◆ **Exercise goal**
Recast the entries below as a Markdown table with the columns "No." and "Text", one numbered row per line, skipping blank lines. Cover only the lines from the start of the entries up to and including the line with "Task: Click on".

___ Data extract ___

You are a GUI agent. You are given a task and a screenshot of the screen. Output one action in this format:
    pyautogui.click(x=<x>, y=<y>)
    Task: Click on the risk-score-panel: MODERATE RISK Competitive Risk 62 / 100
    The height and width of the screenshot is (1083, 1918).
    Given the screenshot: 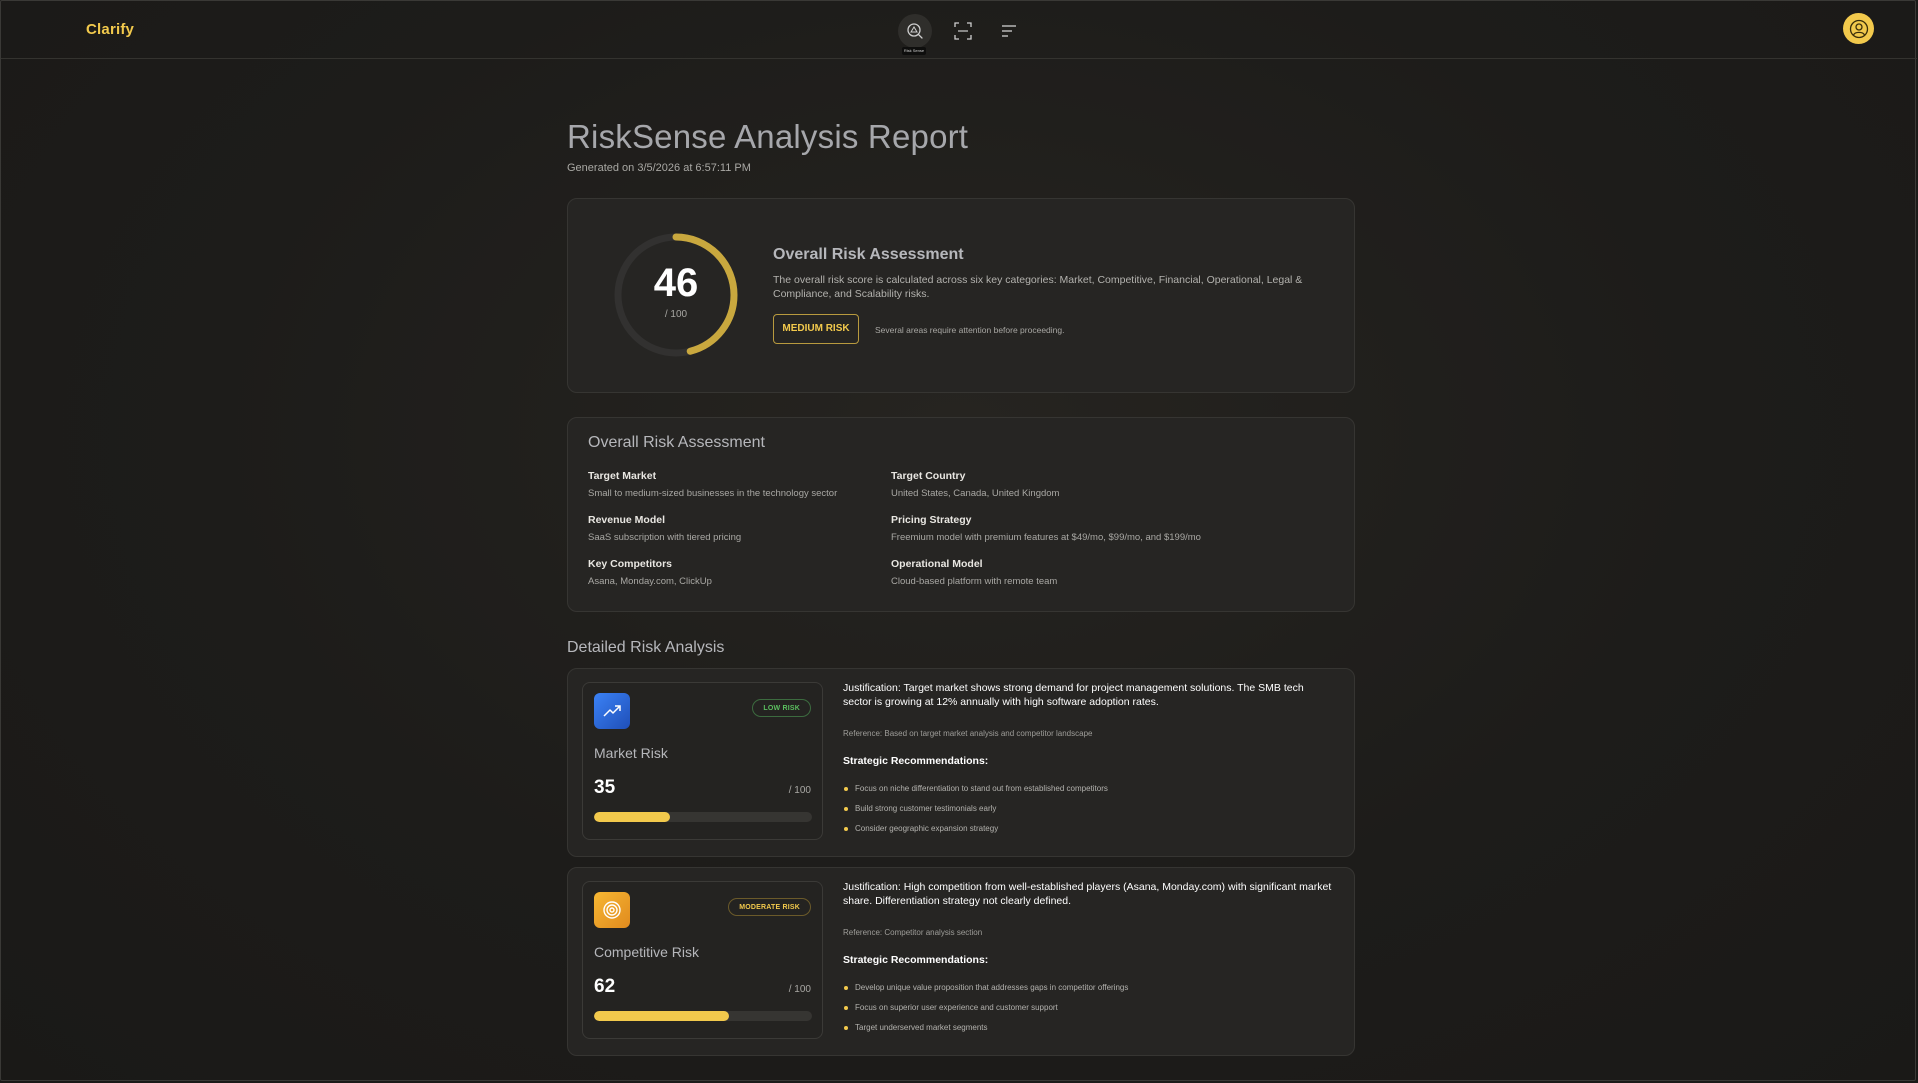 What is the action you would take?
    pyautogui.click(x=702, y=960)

___

◆ **Finished exercise**
| No. | Text |
|---|---|
| 1 | You are a GUI agent. You are given a task and a screenshot of the screen. Output one action in this format: |
| 2 |     pyautogui.click(x=<x>, y=<y>) |
| 3 |     Task: Click on the risk-score-panel: MODERATE RISK Competitive Risk 62 / 100 |